My mom died and left me 10 times as much as I expected, leaving me grateful but a little lost on how best to manage it

My mom passed away and I was shocked to learn she left me 10 times as much money as I expected in her will. It’s a nice problem to have, but I’m a little lost on how to handle all this cash
My mom passed away and I was shocked to learn she left me 10 times as much money as I expected in her will. It’s a nice problem to have, but I’m a little lost on how to handle all this cash

In the next 20 years, Americans will inherit an estimated $72 trillion as boomers pass down their accumulated wealth to younger generations in a phenomenon dubbed the Great Wealth Transfer.

That means there will be a lot of people like you who are surprised — even if pleasantly so — to be inheriting money and unsure about how best to manage it.

This problem stems from a lack of communication around estate planning.

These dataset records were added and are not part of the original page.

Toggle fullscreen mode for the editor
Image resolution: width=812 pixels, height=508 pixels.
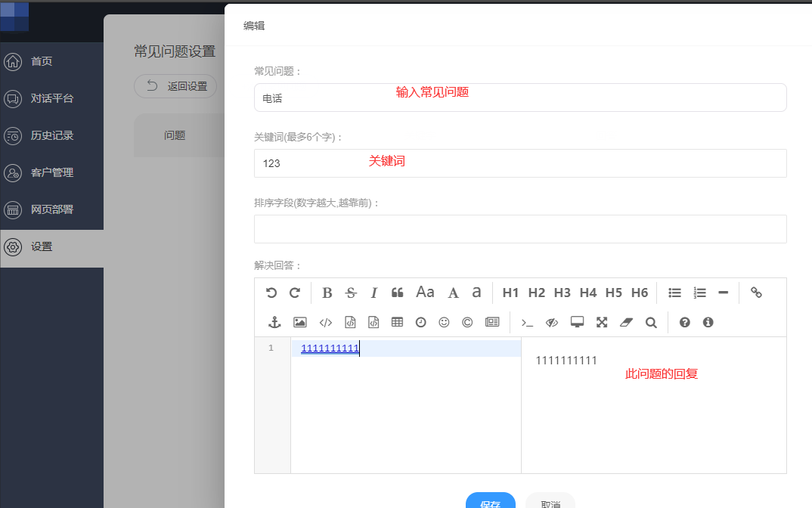point(602,322)
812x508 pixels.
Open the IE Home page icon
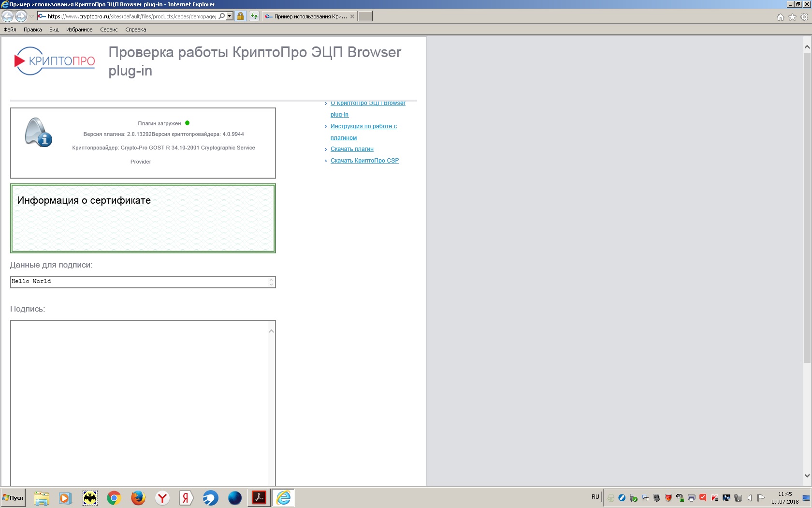point(780,17)
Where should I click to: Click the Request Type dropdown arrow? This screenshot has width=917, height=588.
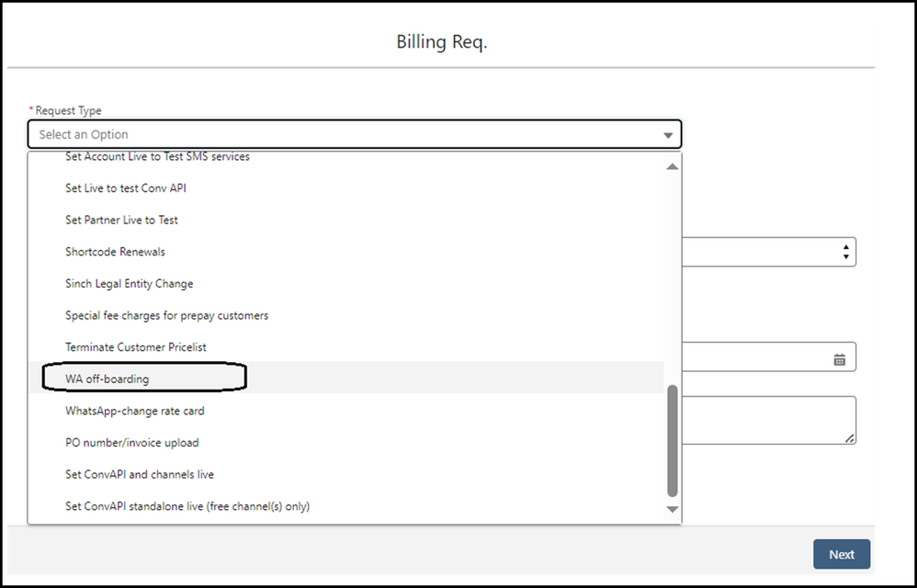pos(668,135)
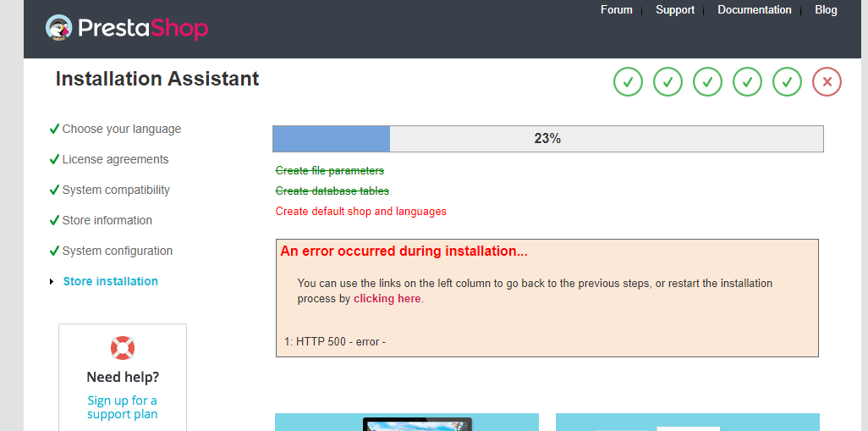Click the second green checkmark step circle

tap(667, 82)

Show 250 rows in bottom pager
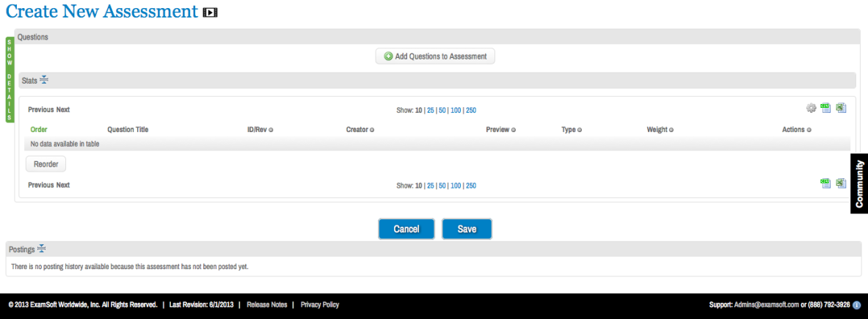click(x=470, y=186)
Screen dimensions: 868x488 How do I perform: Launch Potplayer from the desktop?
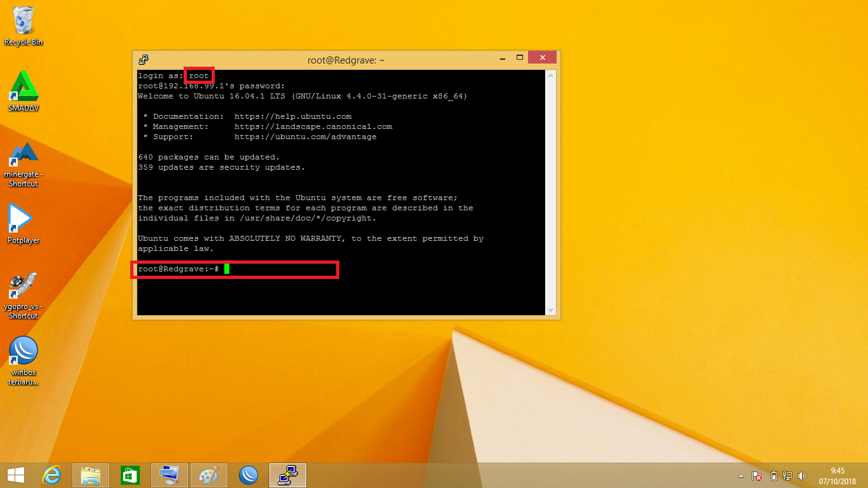click(23, 219)
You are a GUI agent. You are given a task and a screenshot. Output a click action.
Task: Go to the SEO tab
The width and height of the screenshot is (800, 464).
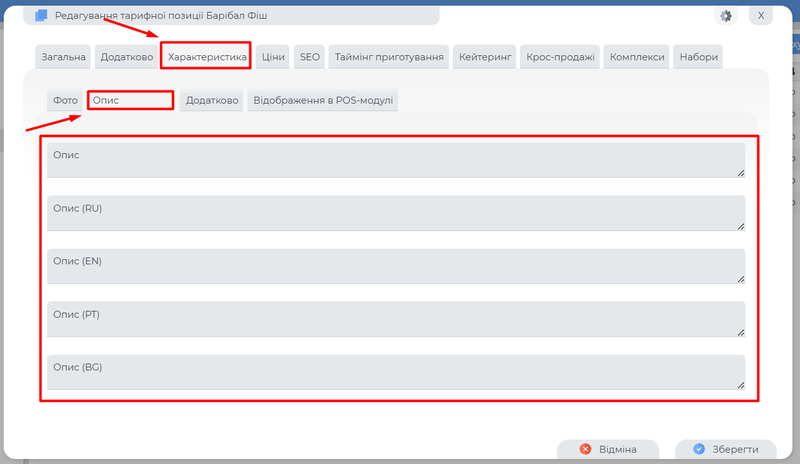point(310,58)
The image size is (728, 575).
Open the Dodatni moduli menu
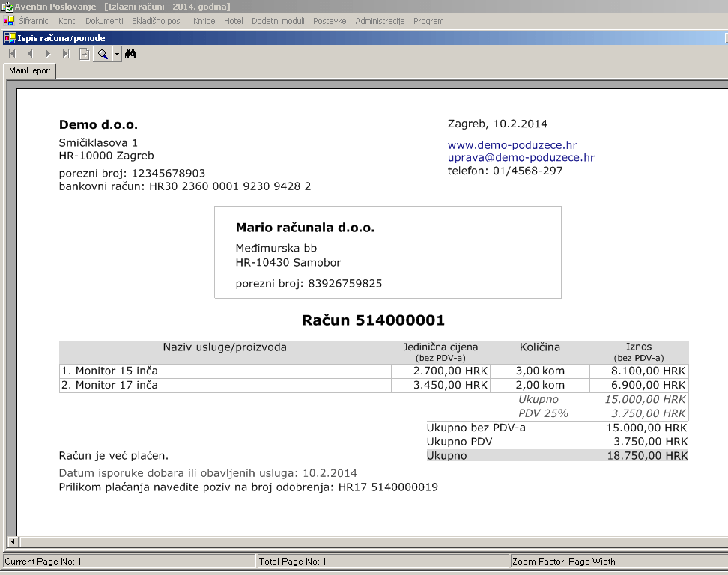point(278,21)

A 2024 Edward Jones report found that more than one in three Americans have no plans to talk about their estate with their families, even though 48% plan to leave an inheritance.

You were unprepared for this windfall, but it’s good to be thoughtful about how you’re going to manage the money going forward so you don’t waste this opportunity to improve your life now and in the future.

Here are some options to explore.

If you’ve inherited a large sum of money, one thing you could do is to put it into an investment portfolio that’s earmarked for retirement.

A 2024 CNBC survey found that 40% of Americans are behind on retirement planning and savings, while 21% of current retirees have no savings at all to live on.

You don’t want to rely on Social Security in retirement, because those benefits only replace 40% of your paycheck if you’re an average earner. Plus there’s a possibility of Social Security cuts in the not-so-distant future.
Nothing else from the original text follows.